Although it is difficult to estimate the relative size of the different components of IFFs, the UN report cited some researchers, who argued that commercial tax evasion, which involves cross-border activity to hide money from tax administrations, is one of the principal types of IFFs. Others have noted that corruption is a more egregious source of IFFs in developing countries and that various types of IIFs are intrinsically inter-linked. Even as the amount of money lost to IFFs is subject to interminable wrangles, the UN report said all available evidence incontrovertibly attest that it is substantial and poses a perilous risk to systemic stability, if not set right or left unchecked.

The UN report hit the nail on the head by stating that existing tax codes and weak enforcement foster transfer, mispricing, and tax evasion on a larger scale. Multinational enterprises (MNEs) quite often engage in the dubious transfer mispricing (i.e., the mispricing of cross-border intra-group transactions) to evade taxes. Elaborating their legerdemain for naked self-aggrandisement, the report said they can shift profits to low-tax or no-tax jurisdictions, while shifting losses and deductions to high-tax jurisdictions and thereby paring down their profits and tax liabilities in the latter. National and international tax codes interact in a way that offers loopholes to companies engaged in cross-border trade and existing standards to prevent double taxation “insufficiently address the cases of no or low taxation”, the report rued.

It specifically noted that the pricing of intangibles, such as intellectual property rights (IPRs), are subject to transfer mispricing because of the ease of transferring ownership across international borders and the attendant difficulty in valuing unique intangibles. The provision of other intra- group services, including management, information technology and financial services are frequently subject to transfer mispricing.

A particularly disconcerting facet is that past decades of burgeoning international trade and capital mobility have increased the levels of cross-border economic activity, resulting in greater potential for mispricing, the report said, highlighting the embedded risks. To compound the woes of tax dodged so tangibly, MNEs also engage in aggressive tax planning, including making use of complex corporate structures to exploit mismatches and loopholes in tax systems. The most unacceptable reality is that these tax dodges and ruses, camouflaged as legally permissible commercial business practices under extant tax codes, can “undermine the volume of revenues that government can collect to make public investment in sustainable development”.
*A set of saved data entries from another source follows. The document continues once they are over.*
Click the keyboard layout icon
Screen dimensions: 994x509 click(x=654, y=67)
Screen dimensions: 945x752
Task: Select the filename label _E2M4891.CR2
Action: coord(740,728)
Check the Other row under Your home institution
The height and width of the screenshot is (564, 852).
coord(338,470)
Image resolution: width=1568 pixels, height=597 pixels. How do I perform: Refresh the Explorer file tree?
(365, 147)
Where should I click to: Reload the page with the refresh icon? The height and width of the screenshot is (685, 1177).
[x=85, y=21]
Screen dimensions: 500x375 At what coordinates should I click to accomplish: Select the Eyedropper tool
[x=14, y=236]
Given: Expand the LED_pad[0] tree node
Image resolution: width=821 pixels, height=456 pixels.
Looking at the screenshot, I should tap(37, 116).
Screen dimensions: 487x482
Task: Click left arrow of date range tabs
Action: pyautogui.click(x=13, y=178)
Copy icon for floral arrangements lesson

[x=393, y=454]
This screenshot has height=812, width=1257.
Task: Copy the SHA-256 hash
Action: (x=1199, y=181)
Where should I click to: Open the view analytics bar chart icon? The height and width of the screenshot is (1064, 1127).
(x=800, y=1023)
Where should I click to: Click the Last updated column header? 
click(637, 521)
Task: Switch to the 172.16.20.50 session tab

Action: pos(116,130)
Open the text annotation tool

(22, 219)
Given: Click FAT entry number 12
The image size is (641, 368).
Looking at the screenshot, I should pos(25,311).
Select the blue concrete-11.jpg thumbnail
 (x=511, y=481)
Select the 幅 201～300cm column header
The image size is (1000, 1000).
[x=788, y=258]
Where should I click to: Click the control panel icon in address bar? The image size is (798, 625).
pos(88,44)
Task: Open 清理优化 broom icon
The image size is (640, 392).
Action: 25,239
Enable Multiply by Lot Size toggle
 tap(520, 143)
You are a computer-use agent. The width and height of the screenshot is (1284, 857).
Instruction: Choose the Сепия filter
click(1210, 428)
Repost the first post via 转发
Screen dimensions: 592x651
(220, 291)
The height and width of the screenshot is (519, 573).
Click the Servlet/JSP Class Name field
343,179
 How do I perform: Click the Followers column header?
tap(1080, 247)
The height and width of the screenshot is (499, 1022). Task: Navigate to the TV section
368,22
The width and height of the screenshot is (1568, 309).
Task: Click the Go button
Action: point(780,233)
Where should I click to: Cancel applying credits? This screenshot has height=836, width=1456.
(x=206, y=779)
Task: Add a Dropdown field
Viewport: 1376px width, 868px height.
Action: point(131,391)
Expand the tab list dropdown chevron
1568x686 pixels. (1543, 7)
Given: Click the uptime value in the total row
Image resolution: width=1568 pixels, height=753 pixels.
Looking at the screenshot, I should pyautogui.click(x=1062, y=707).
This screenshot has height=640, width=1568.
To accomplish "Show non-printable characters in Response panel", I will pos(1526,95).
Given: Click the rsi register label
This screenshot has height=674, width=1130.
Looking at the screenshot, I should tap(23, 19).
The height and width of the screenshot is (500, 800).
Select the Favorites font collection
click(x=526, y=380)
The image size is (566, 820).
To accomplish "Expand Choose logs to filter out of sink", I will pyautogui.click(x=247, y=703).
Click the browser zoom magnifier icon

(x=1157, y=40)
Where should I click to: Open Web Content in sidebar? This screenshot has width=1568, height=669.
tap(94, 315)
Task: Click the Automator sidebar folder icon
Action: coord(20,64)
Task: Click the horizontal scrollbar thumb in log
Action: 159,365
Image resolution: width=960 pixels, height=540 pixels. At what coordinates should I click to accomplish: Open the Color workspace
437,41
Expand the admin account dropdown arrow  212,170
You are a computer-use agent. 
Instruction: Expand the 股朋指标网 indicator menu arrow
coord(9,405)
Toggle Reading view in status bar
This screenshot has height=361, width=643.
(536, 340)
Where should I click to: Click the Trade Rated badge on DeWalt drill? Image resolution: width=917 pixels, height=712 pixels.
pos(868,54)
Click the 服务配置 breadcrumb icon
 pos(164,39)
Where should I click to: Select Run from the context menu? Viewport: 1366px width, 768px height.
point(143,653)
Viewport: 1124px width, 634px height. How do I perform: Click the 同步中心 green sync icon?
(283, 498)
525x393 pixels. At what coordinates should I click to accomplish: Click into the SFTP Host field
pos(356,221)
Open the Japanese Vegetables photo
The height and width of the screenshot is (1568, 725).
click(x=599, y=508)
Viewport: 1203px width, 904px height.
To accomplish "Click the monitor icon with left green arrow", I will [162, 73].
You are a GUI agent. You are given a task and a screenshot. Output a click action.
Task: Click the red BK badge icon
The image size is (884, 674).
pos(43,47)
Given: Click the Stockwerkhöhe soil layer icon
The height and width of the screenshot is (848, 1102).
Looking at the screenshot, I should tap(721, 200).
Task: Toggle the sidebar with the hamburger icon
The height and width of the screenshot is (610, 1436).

Listing out the ill-effects of such questionable tax tergiversation widely practiced by MNEs, the UN report said that such tax avoidance and evasion distort markets and preclude fair and just competition. There are, it is said, unfair advantages gratuitously conferred on MNCs that operate across borders and can cherry-pick jurisdictions to minimise their tax liabilities and score unfair cost competitiveness (often by so-called tax treaty shopping and other means to lower their own tax bills). No wonder, domestic enterprises are being left in an unfair playing field, where there is no scope for such tax avoidance and evasion and this also leaves them with screwing up their “relative cost base” vis-à-vis MNCs and “thus limiting their opportunities for growth”.

The takeaways from this latest UN report for emerging economies like India, which has opened itself to greater foreign direct investment (FDI) in key domestic manufacturing sectors, are too enormous to be brushed aside. Domestic tax authorities must revisit their arcane tax statutes and frame policies tailored to the evolving situation so that they do not get shortchanged by companies that adversely affect their domestic resources for sustainable development. Skills and capacity gaps are large across tax authorities of many developing countries, the UN report noted, adding that international assistance such as Official Development Assistance (ODA) could help overcome these teething problems. India can play a catalytic role here to help itself and also other countries trapped in a similar predicament.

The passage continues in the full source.